= Hino Muneko =

Hino Muneko (日野宗子, Hino Muneko) or Mitsuko; year of birth unknown – June 12, 1447) was the wife of Ashikaga Yoshinori, the sixth shogun of the Muromachi shogunate. She was later separated from him and became a nun, taking the name Kanchiin.

==Family and context==
Hino Muneko was born to Dainagon Hino Shigemitsu. After the death of the fourth shogun, Ashikaga Yoshimochi, his younger brother, Yoshien, returned to secular life and succeeded him as shogun, taking the name "Yoshinori." However, as a monk, Yoshinori was unmarried and needed to find an official wife immediately. Yoshimochi's wife, Hino Eiko, arranged with his nephew, Hino Yoshisuke (Shigemitsu's eldest son), to marry Yoshisuke's sister and Eiko's niece, Muneko.

==Imperial life==
Less than a month after Ashikaga Yoshinori's return to secular life, on March 6, 1428, she was officially appointed Midokoro (Mitsui's wife), and the wedding took place on June 21, 1428. Muneko gave birth to a daughter on March 12, 1429, and on January 28 of the following year, she was conferred Third Rank. However, as the marriage itself was arranged by Yoshinori's guardian, Hino Eiko, the couple did not have a good relationship. Yoshinori gradually began to fall for his concubine, Masayoshi Sanjo Yoshiko.

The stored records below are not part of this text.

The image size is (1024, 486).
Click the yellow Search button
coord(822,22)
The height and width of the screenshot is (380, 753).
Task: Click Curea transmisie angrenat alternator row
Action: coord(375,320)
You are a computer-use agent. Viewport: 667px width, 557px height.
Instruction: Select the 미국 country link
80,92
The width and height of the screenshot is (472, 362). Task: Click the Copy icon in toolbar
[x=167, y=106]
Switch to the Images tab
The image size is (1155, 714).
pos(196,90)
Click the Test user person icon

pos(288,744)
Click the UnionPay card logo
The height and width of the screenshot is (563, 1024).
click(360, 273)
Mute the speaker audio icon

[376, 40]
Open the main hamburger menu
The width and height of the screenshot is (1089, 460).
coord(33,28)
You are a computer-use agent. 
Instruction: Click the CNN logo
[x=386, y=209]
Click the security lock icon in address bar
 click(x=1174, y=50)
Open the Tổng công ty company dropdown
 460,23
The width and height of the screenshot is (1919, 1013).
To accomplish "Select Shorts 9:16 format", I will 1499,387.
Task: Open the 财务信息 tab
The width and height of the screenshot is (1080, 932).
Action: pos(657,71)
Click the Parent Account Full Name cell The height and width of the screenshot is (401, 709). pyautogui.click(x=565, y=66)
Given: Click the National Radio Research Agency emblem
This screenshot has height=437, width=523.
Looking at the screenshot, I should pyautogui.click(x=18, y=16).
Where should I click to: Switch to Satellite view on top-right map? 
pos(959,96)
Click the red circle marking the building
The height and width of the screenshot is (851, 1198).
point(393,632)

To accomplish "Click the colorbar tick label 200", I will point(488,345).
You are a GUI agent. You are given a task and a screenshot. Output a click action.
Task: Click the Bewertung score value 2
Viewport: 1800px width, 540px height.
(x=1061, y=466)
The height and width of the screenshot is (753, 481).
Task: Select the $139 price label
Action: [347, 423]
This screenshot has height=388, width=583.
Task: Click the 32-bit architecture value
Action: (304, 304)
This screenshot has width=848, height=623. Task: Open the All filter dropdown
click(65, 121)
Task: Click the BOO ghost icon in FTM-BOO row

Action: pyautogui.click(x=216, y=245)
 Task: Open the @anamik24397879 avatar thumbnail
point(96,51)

Then, on June 5, 1431, Yoshinori suddenly declared that he would grant Yoshiko the status of empress dowager. From then on, Muneko was called the "Main Empress Dowager" and Yoshiko the "New Empress Dowager," meaning that Yoshinori now had two lawful wives. Furthermore, on July 26, their only child and daughter died, and the following day, on the 27, Hino Eiko also died from illness. Taking these as an opportunity, Yoshinori decided to separate from Muneko, and within the same year, Muneko was told of the separation and left the Imperial Palace. In compensation for the Hino family, Yoshinori took Muneko's younger sister, Hino Shigeko (later the biological mother of Yoshikatsu and Yoshimasa), as a concubine. However, although she was allowed to continue living in the north of Muromachi Palace after that, Yoshinori and his successor Yoshikatsu (Shigeko's son) died one after the other, and his younger brother Yoshimasa, who succeeded him, was too young to be raised in the residence of Karasuma Sukenari (Muneko and Shigeko's cousin). As a result, the facilities of Muromachi Palace were gradually moved to the Karasuma residence, and Muneko was left behind in Muromachi Palace masterless.

==Death==
Her subsequent actions are unknown, but the entry for April 29, 1448, in the Yasutomi-ki records state that Muneko, who had become a nun and taken the name Kanchiin, died on that day.